▸ **Records provided**:
· · · ·
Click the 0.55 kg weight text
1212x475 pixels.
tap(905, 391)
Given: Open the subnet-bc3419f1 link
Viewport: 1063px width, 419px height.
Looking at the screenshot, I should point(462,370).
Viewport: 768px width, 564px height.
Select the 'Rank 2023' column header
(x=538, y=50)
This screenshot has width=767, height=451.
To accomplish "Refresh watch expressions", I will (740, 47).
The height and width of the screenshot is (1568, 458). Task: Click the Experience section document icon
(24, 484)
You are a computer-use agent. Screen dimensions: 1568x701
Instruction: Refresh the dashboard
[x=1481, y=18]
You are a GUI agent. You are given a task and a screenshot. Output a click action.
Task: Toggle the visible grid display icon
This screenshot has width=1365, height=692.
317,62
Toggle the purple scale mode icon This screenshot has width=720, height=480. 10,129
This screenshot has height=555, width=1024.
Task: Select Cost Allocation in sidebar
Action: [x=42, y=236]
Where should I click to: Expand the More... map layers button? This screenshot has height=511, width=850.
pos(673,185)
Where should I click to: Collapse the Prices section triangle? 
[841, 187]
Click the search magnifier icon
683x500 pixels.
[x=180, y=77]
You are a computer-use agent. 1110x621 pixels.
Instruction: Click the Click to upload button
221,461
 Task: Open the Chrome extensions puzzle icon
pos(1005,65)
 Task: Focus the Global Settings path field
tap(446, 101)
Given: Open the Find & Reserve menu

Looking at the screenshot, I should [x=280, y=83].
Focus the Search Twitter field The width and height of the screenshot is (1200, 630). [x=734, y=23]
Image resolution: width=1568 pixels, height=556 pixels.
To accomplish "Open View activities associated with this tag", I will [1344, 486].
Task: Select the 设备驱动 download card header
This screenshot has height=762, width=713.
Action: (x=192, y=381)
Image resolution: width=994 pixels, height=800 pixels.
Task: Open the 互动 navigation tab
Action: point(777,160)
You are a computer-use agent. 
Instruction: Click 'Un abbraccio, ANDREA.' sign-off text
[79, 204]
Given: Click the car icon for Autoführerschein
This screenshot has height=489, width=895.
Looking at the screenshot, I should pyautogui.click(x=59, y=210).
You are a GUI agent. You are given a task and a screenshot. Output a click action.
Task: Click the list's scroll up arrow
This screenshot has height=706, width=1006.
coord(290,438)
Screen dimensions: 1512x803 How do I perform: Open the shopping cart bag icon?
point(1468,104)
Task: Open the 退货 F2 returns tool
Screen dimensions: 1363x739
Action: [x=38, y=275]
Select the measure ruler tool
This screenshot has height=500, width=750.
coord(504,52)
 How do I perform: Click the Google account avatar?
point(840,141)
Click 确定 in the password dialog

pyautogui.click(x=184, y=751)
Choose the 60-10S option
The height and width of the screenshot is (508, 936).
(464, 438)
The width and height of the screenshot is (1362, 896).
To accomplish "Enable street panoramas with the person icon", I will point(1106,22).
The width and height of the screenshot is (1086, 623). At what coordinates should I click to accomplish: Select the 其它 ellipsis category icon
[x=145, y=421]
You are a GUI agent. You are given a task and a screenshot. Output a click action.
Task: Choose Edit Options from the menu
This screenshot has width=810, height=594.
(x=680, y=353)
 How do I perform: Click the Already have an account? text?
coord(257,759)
· · · ·
▸ **Your assignment**:
Could you please report how many lines of the listing above hold the word "with"? Only the number is needed.

▸ **Response area**:
2